◆ RAW DATA ◆
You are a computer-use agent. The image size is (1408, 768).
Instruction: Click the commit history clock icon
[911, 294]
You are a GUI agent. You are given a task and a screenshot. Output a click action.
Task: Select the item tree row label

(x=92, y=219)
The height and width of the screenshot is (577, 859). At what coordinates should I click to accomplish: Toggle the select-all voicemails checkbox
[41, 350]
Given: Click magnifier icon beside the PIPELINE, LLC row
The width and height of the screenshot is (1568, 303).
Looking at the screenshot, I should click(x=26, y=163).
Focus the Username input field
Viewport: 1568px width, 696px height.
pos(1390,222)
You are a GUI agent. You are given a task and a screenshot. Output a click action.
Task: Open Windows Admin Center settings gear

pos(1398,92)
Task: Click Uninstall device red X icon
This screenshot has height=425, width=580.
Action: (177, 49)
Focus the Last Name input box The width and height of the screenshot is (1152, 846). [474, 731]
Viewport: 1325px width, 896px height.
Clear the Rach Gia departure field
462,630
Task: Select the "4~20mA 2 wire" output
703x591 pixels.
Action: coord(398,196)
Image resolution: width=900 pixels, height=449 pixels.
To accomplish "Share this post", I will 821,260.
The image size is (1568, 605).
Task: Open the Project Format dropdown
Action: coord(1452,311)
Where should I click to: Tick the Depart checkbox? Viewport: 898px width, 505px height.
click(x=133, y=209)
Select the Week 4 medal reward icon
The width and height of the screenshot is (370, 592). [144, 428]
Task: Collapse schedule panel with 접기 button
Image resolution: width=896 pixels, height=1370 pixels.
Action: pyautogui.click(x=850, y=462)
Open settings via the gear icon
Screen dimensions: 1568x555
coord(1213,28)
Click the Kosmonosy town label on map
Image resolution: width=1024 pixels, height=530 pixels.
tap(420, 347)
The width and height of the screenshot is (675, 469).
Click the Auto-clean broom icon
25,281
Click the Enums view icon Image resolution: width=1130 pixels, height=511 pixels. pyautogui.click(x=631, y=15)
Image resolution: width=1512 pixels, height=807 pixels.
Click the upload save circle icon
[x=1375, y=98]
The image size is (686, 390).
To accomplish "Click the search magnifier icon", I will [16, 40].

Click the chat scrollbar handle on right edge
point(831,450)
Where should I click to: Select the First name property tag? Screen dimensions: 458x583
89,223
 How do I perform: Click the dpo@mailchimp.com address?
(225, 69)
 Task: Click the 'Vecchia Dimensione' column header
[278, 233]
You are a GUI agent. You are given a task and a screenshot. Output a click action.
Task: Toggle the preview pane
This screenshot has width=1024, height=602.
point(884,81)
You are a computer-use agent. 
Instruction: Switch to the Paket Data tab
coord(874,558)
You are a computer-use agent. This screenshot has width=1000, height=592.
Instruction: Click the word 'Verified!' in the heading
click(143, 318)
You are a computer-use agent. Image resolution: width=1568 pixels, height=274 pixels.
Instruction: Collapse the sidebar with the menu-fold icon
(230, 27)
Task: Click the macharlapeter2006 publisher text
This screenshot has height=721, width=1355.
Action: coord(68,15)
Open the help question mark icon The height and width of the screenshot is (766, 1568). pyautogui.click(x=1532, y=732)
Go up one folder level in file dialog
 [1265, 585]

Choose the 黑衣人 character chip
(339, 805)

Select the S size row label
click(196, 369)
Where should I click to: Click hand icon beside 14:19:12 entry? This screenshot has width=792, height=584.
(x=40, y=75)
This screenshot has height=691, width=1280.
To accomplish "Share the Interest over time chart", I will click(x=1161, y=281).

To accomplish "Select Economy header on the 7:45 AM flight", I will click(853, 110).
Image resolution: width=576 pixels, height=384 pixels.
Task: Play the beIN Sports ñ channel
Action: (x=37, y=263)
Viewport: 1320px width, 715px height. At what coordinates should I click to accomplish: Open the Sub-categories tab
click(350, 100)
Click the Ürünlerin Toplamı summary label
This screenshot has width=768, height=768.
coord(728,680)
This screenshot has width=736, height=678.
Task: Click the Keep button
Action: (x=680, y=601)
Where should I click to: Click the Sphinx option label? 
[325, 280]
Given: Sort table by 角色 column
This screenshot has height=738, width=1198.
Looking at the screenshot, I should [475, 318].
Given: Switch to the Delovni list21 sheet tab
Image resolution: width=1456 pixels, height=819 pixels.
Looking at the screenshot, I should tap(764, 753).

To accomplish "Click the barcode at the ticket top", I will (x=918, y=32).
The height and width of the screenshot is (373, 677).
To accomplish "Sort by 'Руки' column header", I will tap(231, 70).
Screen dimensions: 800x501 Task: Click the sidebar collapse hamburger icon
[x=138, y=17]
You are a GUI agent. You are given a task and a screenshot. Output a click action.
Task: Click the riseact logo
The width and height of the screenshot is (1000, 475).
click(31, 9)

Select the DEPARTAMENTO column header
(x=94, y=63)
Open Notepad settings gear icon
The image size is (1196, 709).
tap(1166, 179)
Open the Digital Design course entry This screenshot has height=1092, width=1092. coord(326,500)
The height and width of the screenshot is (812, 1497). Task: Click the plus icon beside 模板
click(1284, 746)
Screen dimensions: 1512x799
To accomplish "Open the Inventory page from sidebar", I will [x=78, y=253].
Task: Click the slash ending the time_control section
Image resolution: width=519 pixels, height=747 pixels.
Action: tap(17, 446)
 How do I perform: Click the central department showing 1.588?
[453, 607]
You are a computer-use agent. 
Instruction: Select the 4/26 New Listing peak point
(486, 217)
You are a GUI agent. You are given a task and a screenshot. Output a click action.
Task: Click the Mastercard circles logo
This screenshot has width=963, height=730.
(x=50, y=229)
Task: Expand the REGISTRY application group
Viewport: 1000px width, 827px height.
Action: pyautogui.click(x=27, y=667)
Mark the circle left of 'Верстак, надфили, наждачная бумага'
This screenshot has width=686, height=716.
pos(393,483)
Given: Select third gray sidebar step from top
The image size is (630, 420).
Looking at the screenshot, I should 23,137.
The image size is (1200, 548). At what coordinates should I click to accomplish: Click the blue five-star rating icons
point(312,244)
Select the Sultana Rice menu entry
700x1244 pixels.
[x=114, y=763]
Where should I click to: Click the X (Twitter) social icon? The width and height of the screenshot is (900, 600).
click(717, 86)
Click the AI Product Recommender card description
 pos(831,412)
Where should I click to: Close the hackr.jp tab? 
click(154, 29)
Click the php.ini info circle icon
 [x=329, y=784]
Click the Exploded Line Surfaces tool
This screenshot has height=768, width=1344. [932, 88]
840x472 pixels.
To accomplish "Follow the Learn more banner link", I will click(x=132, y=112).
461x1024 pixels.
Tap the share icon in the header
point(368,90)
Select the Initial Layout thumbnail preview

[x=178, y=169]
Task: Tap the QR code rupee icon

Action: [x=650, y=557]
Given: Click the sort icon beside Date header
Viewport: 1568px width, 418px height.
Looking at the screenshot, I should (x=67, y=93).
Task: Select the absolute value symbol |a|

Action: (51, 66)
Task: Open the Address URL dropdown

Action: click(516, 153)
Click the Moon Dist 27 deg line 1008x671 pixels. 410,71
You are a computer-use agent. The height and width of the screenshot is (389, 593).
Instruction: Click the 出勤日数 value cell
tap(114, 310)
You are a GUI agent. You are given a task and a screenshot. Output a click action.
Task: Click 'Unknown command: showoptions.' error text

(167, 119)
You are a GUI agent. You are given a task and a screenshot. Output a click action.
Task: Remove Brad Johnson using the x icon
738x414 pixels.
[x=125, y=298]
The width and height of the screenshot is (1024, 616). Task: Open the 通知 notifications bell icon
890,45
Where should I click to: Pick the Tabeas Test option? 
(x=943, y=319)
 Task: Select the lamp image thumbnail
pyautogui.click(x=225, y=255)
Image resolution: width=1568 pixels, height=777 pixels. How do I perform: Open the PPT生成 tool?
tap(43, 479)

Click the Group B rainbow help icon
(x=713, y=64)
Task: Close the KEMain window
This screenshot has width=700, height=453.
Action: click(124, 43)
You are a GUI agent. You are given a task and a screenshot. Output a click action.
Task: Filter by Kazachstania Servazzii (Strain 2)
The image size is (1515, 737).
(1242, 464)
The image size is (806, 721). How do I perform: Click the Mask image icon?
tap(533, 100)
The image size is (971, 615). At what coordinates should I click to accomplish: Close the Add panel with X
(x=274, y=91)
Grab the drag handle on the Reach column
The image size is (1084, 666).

◆ REQUIRED WORK ◆
Go line by line through the data, copying each one that contains the word "computer".

◆ RESPONSE AREA ◆
You are a computer-use agent. The image size is (1408, 768).
You are a computer-use agent. 
You are a computer-use agent. This screenshot has width=1000, height=592.
You are a computer-use agent. Image resolution: width=1568 pixels, height=274 pixels.
You are a computer-use agent. 
You are a computer-use agent. The height and width of the screenshot is (389, 593).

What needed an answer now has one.